ITEMS
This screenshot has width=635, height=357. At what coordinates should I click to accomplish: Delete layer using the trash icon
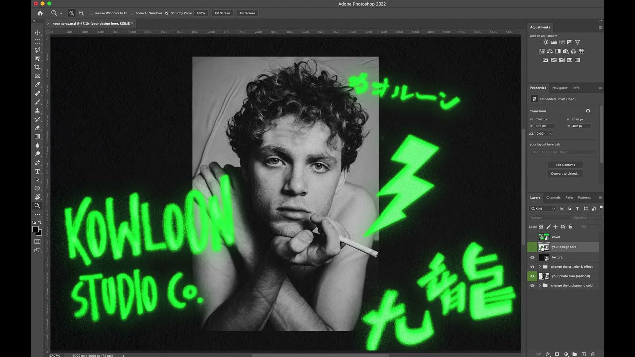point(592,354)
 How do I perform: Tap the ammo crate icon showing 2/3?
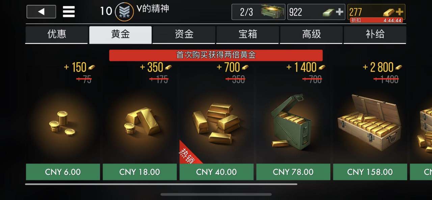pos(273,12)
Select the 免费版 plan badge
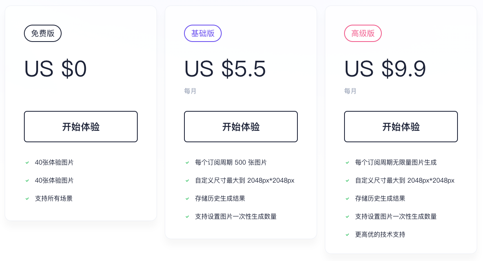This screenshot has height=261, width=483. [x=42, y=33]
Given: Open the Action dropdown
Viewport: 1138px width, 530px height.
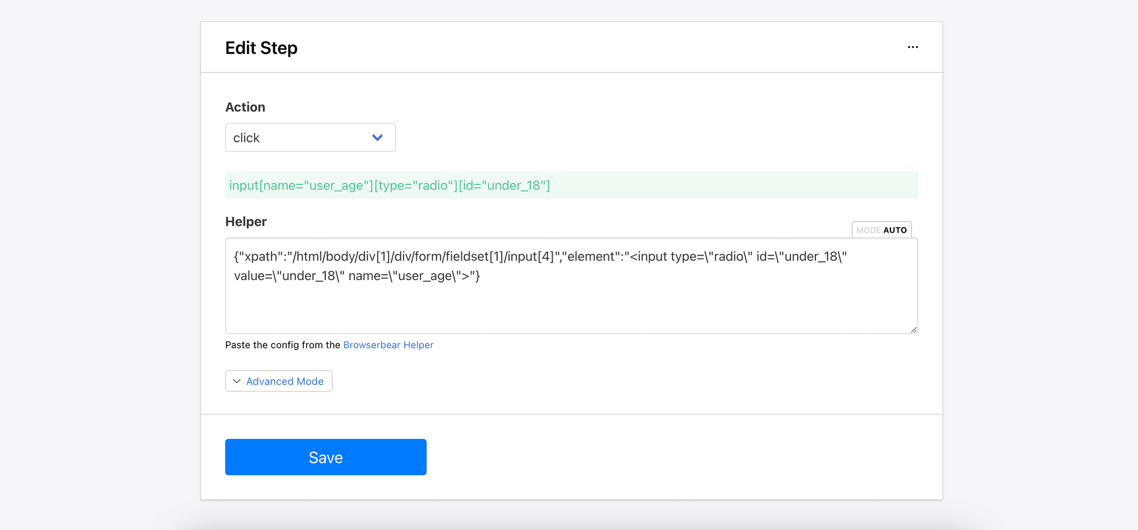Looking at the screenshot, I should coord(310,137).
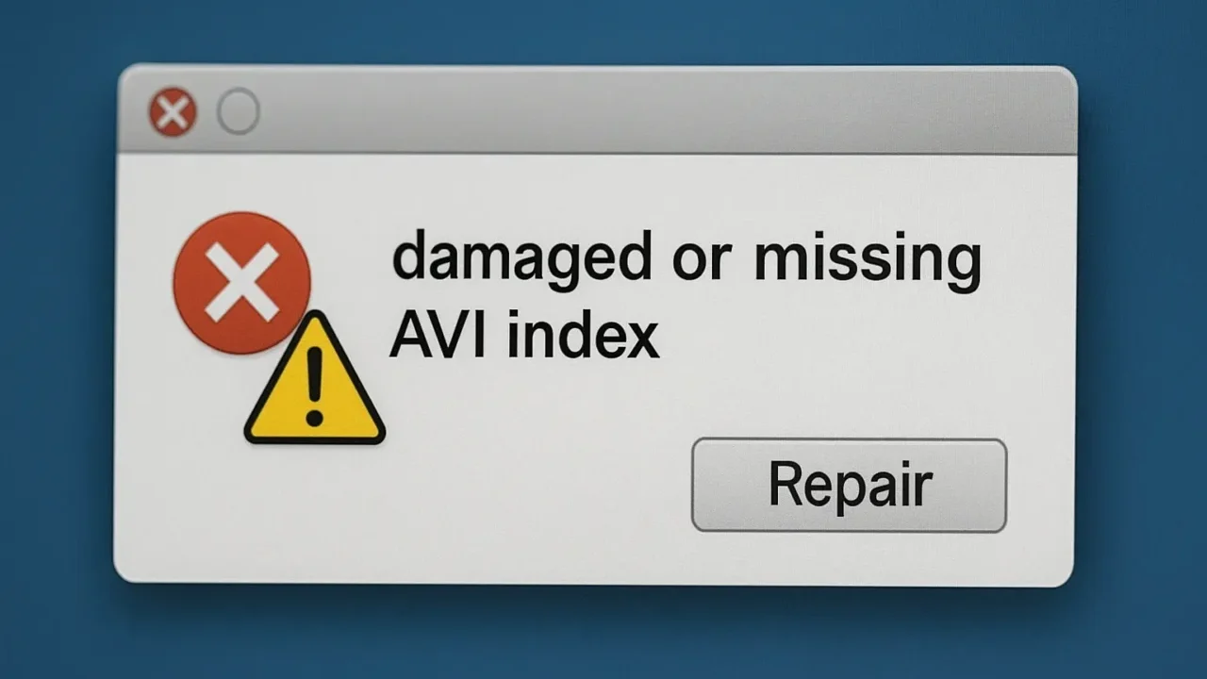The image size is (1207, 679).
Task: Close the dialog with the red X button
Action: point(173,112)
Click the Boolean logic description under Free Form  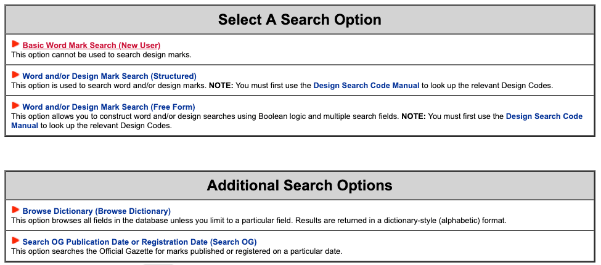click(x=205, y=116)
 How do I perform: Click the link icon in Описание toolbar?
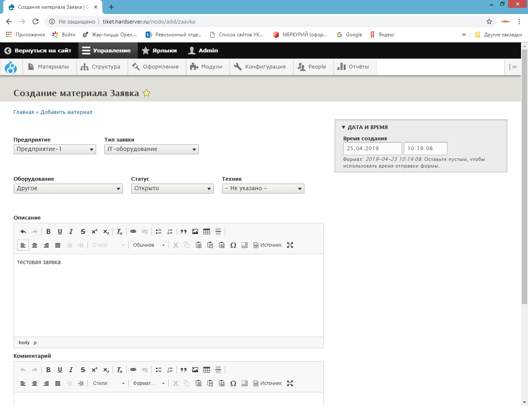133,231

WHAT TO WORK ON
Scale everything from the line containing "How do I perform: Click" down to the end of the material by writing those lines out again, requests included, with every coordinate in the answers multiplied by 1.75 and rounded to a whole number, halves rounded up. Leave the pictures out of your answer.

EXERCISE ANSWER
 How do I perform: Click the link icon in Описание toolbar?
233,404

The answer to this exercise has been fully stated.